Jezelf zijn
Zo luidt de titel van het recentelijk verschenen boek (april 2014) van professor Dolf van den Berg. Weliswaar is dit boek geschreven voor en over het onderwijs maar de lessen die eruit te trekken zijn, zijn m.i. niet alleen voorbehouden voor het onderwijs.
Van den Berg stelt dat mensen beschikken over weinig autonomie. Een belangrijke constatering omdat de huidige trend juist zelfsturing van medewerkers vereist. In veel branches komt de klant (opnieuw?) centraal te staan en krijgen medewerkers de verantwoordelijkheid om zelfstandig beslissingen te nemen. Maar wie geen autonomie ervaart, kan hieraan niet voldoen. Autonomie is een belangrijke voorwaarde tot interactie. Mensen die niet autonoom zijn, zoeken de ander veel minder op. Ze trekken zich terug in hun eigen werkzaamheden. Ogenschijnlijk lijken zij autonoom te zijn, maar het is een autonomie die gericht is op het zelf. Van den Berg spreekt in dit verband van ‘monologische autonomie’. We moeten echter op weg naar een ‘dialogische autonomie’: een professionalisering van het zelf waarbij we de ander nodig hebben.

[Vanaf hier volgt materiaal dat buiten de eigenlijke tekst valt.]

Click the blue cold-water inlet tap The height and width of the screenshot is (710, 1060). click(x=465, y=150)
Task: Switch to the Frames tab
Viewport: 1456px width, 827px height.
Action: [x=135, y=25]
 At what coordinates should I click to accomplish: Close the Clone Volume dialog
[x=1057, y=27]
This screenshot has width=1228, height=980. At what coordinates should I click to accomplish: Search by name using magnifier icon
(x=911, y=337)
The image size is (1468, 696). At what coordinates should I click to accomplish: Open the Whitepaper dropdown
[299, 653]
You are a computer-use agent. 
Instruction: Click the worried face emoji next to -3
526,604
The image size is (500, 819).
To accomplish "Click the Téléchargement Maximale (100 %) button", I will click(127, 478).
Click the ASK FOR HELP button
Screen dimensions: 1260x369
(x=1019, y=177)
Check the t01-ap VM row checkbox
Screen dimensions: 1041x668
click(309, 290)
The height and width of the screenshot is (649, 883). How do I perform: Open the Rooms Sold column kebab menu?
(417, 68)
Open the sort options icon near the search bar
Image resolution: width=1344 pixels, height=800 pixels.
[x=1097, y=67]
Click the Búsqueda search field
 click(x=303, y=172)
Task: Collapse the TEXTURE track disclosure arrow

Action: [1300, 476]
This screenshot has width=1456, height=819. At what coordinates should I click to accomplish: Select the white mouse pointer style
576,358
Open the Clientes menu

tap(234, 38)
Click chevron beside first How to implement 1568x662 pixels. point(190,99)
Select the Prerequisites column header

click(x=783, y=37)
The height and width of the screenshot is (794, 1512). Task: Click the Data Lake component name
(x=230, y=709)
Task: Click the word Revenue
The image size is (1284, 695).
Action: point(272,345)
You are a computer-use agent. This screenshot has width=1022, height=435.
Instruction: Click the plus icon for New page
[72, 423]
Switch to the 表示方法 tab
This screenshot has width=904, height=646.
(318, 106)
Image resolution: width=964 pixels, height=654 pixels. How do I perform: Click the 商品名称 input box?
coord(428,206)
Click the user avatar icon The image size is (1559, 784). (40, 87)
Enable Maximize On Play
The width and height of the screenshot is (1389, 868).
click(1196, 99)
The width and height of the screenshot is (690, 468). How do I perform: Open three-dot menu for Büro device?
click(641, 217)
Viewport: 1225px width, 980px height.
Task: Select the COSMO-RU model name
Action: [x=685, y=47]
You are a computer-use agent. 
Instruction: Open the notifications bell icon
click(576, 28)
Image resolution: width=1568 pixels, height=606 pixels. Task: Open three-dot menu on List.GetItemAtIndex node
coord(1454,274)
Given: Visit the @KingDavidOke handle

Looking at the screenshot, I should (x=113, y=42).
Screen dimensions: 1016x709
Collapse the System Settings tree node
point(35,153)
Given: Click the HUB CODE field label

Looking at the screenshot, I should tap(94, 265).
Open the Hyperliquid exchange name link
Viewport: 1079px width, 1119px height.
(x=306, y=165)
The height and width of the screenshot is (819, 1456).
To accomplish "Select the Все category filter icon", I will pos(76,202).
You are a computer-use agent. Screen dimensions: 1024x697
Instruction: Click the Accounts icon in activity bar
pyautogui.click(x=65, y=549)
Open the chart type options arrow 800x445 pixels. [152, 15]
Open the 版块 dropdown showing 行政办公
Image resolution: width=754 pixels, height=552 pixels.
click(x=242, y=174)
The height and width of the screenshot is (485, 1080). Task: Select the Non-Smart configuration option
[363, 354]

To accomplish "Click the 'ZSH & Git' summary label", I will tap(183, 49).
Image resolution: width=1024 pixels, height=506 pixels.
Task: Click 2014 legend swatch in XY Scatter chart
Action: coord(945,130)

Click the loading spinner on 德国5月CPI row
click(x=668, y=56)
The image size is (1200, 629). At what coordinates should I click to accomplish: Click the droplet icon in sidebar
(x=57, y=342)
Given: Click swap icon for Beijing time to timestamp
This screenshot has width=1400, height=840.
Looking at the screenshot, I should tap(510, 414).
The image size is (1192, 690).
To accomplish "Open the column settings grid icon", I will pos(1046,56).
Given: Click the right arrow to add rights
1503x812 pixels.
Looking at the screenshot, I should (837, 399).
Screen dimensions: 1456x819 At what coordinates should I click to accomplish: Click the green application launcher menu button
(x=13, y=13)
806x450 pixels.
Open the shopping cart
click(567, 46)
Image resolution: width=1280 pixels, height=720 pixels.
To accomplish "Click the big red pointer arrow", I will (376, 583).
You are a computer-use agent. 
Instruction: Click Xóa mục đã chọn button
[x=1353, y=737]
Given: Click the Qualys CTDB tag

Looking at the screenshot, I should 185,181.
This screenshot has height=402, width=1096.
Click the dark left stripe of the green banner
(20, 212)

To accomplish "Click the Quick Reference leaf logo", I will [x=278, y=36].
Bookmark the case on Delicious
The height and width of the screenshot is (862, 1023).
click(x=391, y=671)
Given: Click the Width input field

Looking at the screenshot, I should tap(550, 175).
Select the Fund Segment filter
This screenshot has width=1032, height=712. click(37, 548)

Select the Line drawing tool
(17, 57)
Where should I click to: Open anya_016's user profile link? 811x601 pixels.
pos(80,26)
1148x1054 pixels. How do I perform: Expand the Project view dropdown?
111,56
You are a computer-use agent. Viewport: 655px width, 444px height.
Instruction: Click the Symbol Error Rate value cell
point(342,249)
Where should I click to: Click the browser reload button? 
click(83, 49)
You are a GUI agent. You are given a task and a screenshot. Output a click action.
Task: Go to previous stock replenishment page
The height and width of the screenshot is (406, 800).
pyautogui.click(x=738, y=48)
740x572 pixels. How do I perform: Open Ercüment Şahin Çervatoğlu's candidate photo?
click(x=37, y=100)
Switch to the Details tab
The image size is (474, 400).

De mens kent drie basisbehoeften volgens de auteurs Deci en Ryan, te weten: 1. autonomie; 2. competentie en 3. verbondenheid. Van den Berg merkt op dat autonomie en persoonlijke vrijheid nooit vanzelfsprekend zijn geweest in de menselijke geschiedenis. In het huidig neo-liberalisme is er sprake van het maximaliseren van de winst en een ‘survival of the fittest’. Juist in deze ver doorgeschoten vorm van rationalisering en individualisering is weinig autonomie te bekennen. Fraai vind ik de zinsnede: “Een absoluut weten vernietigt de dialoog, die zo broodnodig is voor de ontwikkeling”. Een zin met een duidelijke boodschap: wanneer alle plannen zo rationeel dichtgetimmerd worden, zal er geen sprake zijn van ontwikkeling. Er zal vrije ruimte moeten zijn waarin mensen hun verantwoordelijkheid kunnen nemen. Maar wanneer die ruimte volledig wordt ingenomen door bovenstroomse planningen en opgelegde taken zal er eerder sprake zijn van ongewilde afhankelijkheid, machteloosheid en hulpeloosheid. De angst om jezelf te ontwikkelen (door Schein aangeduid als ‘leerangst’) ligt dan op de loer en is het de ‘monologische autonomie’ die organisaties ten deel valt. De bovenstroom gaat over ratio maar ook over ‘ hebben’ en materie. De onderstroom kenmerkt zich vooral door emotie en ‘zijn’. Autonomie, zo legt Van den Berg uit, is een ‘zijnskwaliteit’. We kunnen daarom niet sturen op autonomie. Dat doet me denken aan de jaren 90 toen het begrip ‘empowerment’ werd ingevoerd. Het werd van boven opgelegd om op managementlagen te besparen. Dat werkte toen al niet en zal ook nu niet werken. Maar maakbaarheid blijft een grote valkuil voor bestuurders en management.
Autonomie is dus een zijnskwaliteit die laat zich niet plannen. Om hun medewerkers te begeleiden naar een dialogische autonomie doen leidinggevenden er goed aan om vanuit vertrouwen te werken. Vertrouwen geven ziet Van den Berg als een vierde basisbehoefte en als aanvulling op de (zelfbeschikkings)theorie van Deci en Ryan. Scheppen van vertrouwen is daarmee een belangrijke interventie om tot autonomie te komen. Daarmee is direct aangegeven wat de rol van de leidinggevenden is: een klimaat scheppen waarin vertrouwen heerst, waarin medewerkers elkaar durven op te zoeken en zichzelf mogen zijn.